> **Task statement**
Quote, without changes, the records running from the line with "The image size is (1236, 726)." up to and including the line with "Looking at the screenshot, I should [x=915, y=27].".

━━━ Data rows ━━━

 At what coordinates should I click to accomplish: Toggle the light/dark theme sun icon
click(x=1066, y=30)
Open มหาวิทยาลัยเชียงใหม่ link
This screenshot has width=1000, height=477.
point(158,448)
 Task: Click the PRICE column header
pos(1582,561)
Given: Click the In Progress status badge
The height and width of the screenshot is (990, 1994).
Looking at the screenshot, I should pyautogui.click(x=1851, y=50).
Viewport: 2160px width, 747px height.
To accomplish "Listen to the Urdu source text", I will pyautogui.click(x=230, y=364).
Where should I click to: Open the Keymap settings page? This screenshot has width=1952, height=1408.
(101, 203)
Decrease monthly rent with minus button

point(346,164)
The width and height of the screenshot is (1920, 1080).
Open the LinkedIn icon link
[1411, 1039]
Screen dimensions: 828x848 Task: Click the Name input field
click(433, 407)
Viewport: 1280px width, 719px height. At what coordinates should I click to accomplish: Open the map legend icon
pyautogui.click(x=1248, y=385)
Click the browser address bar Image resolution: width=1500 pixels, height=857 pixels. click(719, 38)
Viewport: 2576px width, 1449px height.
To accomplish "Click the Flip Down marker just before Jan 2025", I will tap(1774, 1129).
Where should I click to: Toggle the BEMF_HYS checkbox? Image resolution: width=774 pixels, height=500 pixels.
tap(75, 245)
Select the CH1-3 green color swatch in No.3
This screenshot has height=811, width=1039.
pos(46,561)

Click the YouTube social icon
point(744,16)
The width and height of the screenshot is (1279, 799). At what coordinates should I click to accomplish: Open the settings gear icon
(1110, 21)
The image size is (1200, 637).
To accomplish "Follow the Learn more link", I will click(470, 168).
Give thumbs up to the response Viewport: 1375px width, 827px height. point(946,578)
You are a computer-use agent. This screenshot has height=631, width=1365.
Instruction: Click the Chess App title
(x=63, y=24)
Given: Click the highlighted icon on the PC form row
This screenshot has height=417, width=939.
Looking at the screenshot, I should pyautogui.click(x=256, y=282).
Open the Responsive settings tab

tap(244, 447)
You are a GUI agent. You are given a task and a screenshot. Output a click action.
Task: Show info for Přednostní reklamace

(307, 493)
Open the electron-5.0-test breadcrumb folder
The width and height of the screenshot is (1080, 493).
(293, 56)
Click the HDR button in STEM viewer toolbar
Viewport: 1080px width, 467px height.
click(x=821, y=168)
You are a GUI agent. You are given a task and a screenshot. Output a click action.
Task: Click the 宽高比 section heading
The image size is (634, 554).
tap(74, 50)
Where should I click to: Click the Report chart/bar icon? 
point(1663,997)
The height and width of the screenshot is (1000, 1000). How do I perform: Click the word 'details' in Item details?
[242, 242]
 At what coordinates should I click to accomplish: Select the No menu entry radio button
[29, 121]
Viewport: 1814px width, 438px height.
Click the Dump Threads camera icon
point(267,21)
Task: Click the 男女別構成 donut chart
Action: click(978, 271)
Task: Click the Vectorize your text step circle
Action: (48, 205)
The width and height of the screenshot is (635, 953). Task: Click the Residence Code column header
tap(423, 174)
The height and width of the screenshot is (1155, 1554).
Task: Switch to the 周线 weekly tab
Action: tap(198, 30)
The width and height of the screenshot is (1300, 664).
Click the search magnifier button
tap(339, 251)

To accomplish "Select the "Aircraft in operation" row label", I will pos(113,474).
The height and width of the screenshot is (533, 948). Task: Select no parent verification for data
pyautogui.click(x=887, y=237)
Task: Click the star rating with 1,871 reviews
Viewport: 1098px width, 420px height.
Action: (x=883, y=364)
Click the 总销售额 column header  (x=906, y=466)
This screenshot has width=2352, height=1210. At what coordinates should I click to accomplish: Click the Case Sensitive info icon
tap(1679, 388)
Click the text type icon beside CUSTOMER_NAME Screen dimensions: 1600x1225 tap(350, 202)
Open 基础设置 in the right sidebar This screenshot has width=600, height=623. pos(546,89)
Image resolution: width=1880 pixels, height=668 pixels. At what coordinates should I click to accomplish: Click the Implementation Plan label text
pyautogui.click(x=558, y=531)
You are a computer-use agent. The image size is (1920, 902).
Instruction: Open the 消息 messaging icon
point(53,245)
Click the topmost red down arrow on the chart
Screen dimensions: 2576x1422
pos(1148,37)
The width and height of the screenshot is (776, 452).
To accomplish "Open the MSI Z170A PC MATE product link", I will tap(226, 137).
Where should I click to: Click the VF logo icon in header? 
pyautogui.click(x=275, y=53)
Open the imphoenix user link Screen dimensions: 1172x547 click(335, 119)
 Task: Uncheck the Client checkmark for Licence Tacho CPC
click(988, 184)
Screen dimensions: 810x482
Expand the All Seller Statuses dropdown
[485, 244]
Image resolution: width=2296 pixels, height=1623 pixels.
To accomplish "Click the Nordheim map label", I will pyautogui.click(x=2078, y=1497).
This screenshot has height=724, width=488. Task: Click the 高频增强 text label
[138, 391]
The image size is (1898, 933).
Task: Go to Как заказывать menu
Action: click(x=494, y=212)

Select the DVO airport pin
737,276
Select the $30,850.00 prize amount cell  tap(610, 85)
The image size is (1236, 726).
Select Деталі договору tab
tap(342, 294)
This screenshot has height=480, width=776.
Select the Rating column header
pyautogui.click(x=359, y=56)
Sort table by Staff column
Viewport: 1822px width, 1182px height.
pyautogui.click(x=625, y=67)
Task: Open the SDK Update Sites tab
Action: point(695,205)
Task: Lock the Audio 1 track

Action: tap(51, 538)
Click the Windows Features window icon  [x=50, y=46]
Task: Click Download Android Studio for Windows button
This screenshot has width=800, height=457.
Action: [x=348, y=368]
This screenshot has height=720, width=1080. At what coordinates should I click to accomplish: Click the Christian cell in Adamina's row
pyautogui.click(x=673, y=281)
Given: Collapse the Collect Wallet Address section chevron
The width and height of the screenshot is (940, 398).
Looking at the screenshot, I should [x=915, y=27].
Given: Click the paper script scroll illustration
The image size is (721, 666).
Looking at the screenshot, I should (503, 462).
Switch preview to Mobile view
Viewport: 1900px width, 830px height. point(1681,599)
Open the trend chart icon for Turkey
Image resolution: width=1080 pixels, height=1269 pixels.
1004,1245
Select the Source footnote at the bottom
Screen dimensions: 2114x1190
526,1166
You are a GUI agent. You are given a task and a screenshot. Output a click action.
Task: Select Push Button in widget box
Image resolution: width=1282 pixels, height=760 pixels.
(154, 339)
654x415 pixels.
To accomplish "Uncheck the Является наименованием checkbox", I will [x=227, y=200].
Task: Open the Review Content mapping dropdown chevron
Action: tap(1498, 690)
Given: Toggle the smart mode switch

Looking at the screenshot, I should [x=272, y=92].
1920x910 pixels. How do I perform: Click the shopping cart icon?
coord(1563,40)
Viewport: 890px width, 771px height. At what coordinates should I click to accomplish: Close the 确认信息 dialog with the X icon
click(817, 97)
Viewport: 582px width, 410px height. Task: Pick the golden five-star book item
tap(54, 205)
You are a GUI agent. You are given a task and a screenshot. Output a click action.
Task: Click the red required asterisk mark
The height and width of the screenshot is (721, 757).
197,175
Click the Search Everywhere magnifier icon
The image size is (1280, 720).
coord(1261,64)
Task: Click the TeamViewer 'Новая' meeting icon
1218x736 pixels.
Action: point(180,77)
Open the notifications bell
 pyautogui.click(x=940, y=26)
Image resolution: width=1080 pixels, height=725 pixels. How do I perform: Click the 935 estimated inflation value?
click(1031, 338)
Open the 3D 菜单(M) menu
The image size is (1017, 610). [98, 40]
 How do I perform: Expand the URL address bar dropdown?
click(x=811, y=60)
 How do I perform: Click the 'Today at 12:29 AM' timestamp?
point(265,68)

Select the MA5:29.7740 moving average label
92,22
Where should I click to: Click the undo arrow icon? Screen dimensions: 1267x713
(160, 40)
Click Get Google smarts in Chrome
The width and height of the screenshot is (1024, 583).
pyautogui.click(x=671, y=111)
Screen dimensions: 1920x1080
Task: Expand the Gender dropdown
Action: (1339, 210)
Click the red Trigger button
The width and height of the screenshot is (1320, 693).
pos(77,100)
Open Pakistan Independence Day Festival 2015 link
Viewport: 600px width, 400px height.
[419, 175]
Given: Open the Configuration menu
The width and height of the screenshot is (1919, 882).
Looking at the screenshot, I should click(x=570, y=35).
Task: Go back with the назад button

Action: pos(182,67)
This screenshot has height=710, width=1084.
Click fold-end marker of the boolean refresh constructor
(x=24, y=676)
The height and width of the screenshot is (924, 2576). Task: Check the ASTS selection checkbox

━━━

> **Expected answer**
The image size is (1236, 726).
Select Деталі договору tab
tap(342, 294)
This screenshot has height=480, width=776.
Select the Rating column header
pyautogui.click(x=359, y=56)
Sort table by Staff column
Viewport: 1822px width, 1182px height.
pyautogui.click(x=625, y=67)
Task: Open the SDK Update Sites tab
Action: point(695,205)
Task: Lock the Audio 1 track

Action: tap(51, 538)
Click the Windows Features window icon  [x=50, y=46]
Task: Click Download Android Studio for Windows button
This screenshot has width=800, height=457.
Action: [x=348, y=368]
This screenshot has height=720, width=1080. At what coordinates should I click to accomplish: Click the Christian cell in Adamina's row
pyautogui.click(x=673, y=281)
Given: Collapse the Collect Wallet Address section chevron
The width and height of the screenshot is (940, 398).
Looking at the screenshot, I should [x=915, y=27].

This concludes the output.